You have walked past them on street corners your whole life. That familiar blue box, standing there waiting to swallow your letters and birthday cards. But here is something worth thinking about the next time you drop something in the slot: those boxes were not always blue. Not even close.

In fact, the color we all take for granted today was not settled on until 1971. That means if you mailed something in the 1950s or early 1960s, you were dropping it into a green box.

It Started with Green, and Then Red

The earliest official U.S. mailboxes were green. The New York Times referenced that color as far back as 1860. By the 1880s and into the early 1890s, the boxes were repainted red.

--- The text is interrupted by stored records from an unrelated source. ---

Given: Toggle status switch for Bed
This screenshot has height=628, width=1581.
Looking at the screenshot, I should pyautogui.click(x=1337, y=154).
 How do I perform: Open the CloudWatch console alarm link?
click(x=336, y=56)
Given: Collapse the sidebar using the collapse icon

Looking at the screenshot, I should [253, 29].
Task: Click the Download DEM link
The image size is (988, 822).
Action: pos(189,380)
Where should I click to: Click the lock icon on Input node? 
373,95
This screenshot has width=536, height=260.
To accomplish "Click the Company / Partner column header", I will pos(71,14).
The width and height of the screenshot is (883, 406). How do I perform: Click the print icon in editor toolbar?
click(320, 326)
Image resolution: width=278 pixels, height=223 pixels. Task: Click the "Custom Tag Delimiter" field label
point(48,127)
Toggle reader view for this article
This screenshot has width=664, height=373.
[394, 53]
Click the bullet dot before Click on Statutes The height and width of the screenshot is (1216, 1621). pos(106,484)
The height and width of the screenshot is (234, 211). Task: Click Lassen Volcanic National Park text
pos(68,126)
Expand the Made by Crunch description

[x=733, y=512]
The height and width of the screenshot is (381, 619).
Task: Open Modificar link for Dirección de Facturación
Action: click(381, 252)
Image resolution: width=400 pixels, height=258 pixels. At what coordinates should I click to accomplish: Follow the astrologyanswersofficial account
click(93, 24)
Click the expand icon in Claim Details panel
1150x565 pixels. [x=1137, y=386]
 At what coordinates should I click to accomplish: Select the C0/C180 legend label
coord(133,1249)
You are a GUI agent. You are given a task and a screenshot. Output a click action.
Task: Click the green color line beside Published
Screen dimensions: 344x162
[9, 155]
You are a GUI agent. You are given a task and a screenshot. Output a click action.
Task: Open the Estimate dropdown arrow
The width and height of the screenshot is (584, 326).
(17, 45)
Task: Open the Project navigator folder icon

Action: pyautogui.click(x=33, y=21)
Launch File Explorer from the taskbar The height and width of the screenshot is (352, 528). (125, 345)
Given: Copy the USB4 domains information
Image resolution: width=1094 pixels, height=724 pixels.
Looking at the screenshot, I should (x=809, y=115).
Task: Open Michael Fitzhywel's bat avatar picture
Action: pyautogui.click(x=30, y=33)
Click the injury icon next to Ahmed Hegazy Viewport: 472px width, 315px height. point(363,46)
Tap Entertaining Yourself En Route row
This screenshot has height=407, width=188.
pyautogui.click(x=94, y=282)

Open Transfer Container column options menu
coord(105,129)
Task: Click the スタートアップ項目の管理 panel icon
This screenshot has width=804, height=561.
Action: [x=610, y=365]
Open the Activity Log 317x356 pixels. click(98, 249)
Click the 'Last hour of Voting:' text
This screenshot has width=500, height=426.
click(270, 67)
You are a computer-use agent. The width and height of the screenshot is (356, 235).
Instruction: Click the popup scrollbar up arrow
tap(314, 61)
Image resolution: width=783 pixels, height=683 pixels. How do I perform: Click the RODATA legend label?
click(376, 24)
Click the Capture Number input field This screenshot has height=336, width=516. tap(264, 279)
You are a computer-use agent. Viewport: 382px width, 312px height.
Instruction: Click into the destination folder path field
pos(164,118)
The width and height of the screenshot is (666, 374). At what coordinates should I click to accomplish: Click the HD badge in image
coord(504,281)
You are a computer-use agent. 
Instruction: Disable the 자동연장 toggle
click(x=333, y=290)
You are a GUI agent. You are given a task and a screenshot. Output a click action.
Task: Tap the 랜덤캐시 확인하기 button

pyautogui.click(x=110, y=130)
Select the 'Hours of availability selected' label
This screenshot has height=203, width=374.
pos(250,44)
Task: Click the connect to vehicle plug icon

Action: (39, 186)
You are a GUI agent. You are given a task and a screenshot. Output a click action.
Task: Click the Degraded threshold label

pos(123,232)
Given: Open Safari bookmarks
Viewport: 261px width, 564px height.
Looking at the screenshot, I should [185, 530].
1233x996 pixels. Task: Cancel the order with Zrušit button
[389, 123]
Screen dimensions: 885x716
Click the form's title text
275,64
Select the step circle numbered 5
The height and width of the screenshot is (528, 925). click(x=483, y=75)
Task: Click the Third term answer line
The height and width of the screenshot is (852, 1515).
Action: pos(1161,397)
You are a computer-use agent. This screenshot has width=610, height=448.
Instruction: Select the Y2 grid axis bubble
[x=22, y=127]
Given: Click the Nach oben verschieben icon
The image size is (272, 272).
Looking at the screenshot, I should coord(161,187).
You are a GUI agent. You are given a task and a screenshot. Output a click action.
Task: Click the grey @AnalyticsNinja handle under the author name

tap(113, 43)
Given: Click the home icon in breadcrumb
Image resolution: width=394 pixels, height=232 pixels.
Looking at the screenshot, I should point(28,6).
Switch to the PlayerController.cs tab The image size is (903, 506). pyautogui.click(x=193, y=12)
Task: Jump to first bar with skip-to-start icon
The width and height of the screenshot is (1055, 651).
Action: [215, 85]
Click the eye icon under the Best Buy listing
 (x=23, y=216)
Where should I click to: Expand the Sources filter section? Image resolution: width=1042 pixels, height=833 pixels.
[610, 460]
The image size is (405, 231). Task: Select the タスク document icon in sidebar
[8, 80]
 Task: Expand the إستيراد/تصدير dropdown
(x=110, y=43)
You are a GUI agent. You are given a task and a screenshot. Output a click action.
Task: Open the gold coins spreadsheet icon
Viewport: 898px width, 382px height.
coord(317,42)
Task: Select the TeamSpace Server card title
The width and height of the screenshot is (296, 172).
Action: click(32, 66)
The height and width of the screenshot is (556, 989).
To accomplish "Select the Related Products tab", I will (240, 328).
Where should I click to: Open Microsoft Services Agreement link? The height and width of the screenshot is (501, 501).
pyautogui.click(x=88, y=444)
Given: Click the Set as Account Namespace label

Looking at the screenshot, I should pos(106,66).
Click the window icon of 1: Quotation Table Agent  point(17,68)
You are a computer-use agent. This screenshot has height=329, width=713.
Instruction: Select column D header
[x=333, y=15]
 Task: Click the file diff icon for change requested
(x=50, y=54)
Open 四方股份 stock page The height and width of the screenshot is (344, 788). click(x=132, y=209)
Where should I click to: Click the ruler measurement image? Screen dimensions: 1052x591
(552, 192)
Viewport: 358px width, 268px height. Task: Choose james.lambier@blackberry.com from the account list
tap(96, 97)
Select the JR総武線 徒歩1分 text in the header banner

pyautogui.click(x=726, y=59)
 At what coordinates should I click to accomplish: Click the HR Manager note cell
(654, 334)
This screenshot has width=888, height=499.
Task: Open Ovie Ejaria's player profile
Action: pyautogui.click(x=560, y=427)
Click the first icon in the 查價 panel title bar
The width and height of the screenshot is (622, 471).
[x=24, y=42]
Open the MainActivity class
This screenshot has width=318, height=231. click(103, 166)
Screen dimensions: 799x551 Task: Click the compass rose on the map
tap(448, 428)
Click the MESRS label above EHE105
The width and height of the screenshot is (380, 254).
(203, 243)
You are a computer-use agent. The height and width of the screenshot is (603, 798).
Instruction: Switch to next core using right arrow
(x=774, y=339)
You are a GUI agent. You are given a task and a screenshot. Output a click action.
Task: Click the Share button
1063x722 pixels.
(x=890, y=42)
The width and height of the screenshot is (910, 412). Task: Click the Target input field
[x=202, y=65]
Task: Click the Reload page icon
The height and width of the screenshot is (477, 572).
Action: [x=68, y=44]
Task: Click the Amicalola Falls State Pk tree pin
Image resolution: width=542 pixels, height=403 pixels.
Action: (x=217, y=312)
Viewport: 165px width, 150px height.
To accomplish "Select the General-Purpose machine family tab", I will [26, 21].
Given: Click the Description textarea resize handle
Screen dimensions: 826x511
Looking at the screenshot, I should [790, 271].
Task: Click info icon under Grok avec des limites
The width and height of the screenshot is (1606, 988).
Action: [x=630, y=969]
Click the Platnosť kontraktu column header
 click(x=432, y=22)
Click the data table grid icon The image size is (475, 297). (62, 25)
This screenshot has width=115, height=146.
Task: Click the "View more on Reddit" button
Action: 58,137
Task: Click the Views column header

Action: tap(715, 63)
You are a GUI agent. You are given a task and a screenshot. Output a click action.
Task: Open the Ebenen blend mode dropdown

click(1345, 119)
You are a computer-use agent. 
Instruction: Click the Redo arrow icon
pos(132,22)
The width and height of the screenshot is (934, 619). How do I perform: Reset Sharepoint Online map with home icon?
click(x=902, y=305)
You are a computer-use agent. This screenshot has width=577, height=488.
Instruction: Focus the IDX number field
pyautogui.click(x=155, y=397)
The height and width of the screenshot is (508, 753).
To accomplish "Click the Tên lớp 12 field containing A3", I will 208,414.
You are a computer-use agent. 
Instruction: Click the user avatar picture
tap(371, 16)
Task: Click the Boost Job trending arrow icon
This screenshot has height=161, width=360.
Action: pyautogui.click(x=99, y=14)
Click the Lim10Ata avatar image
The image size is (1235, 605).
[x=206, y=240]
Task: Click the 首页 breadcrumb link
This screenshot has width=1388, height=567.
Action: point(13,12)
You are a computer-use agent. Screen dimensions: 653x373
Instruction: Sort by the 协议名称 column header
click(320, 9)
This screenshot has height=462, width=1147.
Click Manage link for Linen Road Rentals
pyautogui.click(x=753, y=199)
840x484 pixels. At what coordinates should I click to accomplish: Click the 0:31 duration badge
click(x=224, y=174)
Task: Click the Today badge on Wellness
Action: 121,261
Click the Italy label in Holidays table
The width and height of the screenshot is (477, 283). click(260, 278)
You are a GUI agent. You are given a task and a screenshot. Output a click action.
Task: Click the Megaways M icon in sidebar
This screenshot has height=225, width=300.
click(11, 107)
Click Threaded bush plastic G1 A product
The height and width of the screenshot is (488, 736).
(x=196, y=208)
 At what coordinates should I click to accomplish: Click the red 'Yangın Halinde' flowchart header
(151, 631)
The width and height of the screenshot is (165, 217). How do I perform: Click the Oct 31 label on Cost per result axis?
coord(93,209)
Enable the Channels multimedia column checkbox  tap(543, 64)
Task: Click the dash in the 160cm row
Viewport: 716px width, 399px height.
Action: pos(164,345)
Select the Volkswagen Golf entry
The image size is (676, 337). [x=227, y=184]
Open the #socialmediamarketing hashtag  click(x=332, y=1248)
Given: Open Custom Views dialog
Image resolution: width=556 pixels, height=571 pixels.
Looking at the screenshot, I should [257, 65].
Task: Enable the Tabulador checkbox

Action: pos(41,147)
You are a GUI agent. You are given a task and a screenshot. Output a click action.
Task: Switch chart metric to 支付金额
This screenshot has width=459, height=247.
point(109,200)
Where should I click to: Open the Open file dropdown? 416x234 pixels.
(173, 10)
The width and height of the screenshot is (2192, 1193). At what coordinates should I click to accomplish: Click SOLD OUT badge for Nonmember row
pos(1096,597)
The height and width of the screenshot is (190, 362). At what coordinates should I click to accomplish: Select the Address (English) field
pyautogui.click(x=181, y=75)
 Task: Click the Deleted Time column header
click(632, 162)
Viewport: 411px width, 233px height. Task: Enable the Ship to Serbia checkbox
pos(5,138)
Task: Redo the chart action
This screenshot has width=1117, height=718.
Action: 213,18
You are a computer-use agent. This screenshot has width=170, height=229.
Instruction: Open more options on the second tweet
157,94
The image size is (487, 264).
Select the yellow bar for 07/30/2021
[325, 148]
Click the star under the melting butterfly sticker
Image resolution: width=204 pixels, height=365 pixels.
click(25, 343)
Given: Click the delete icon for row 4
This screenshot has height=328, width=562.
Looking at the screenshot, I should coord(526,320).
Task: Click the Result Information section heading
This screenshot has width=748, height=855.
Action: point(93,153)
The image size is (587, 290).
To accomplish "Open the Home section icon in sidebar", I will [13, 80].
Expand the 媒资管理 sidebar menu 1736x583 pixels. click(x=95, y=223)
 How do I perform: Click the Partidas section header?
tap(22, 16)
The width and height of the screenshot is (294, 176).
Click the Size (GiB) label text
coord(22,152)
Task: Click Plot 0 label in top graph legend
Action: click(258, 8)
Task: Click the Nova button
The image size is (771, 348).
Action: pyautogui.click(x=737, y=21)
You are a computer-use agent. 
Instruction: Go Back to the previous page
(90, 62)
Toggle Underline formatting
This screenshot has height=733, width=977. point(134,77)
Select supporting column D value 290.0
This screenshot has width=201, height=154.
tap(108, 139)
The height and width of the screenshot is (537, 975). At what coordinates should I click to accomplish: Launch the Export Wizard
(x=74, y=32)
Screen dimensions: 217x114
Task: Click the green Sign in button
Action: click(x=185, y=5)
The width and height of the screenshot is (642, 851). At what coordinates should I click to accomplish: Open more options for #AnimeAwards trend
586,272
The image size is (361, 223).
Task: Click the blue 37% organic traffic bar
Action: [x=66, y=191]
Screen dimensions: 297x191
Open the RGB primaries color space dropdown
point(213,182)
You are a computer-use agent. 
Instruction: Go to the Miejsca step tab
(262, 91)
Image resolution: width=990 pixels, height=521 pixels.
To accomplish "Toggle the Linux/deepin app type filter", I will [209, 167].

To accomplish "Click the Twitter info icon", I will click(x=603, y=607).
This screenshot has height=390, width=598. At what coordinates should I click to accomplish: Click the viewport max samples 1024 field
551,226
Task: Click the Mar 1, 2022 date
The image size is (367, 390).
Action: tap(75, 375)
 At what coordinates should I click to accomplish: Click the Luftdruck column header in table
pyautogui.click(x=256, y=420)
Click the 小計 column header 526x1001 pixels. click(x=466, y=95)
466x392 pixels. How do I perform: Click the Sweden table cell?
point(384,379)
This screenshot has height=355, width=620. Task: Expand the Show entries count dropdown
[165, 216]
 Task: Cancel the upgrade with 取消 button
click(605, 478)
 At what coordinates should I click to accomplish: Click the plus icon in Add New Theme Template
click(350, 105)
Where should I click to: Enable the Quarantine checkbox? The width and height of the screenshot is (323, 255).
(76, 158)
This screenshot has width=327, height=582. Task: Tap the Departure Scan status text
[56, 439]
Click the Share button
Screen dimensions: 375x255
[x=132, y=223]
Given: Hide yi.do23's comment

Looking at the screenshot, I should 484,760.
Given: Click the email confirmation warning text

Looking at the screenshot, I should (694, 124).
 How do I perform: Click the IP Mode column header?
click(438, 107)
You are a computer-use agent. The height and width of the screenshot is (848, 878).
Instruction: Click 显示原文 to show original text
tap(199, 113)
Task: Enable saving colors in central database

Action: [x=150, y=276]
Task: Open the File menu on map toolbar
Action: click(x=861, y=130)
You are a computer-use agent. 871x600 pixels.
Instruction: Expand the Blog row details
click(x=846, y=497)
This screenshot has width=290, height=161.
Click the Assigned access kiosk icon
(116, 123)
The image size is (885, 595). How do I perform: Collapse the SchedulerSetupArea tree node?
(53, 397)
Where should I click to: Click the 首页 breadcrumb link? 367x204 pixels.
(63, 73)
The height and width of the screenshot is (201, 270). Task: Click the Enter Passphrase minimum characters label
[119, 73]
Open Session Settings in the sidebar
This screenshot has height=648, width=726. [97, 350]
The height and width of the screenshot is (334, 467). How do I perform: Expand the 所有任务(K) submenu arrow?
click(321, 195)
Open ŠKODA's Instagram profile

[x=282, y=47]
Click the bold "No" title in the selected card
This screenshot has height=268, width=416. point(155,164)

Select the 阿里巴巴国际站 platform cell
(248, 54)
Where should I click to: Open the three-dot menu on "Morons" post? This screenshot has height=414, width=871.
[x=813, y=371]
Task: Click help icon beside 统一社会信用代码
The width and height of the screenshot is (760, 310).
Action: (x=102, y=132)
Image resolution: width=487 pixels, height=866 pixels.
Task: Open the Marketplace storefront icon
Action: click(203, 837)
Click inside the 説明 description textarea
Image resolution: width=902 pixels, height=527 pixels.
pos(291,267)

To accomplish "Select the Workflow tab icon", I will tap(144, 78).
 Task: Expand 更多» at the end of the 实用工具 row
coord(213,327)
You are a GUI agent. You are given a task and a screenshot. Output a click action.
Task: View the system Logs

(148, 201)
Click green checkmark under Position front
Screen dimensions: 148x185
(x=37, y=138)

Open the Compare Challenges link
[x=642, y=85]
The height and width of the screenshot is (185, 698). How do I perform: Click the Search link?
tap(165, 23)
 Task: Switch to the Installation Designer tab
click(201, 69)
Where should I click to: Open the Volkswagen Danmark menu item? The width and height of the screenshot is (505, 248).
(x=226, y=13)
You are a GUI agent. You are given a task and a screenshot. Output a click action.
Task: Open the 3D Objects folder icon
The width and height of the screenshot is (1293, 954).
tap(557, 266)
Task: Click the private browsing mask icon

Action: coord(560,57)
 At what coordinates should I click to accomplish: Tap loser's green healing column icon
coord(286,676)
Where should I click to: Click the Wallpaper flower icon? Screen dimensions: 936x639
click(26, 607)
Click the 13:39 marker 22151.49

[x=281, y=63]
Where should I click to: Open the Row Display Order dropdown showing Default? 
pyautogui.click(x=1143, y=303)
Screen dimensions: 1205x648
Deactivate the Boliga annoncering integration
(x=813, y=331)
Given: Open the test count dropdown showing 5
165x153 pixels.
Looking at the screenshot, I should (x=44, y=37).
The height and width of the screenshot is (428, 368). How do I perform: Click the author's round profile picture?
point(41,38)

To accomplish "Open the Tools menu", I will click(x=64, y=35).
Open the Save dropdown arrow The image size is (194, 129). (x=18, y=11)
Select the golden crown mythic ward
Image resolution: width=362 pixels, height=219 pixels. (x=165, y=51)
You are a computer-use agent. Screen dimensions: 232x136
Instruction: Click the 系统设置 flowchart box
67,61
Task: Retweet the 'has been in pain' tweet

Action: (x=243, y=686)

Red did not last long, though. The problem was simple and a little embarrassing: people kept confusing the red mailboxes with police call boxes, which were painted the same color. So out went the red.

By 1897, mailboxes were painted silver-white. Then, in 1905, they went back to green and stayed that way for the next several decades.

white product label

A Patriotic Makeover in 1955

In 1955, Postmaster General Arthur Summerfield decided it was time for a change. He announced that mailboxes would be painted red, white, and blue, the colors of the American flag. The idea was to make them easy to spot and impossible to mix up with anything else.

The design split the colors across the box: the upper half red, the lower half blue, and the notice on the front painted white. It was patriotic, eye-catching, and very much of its era.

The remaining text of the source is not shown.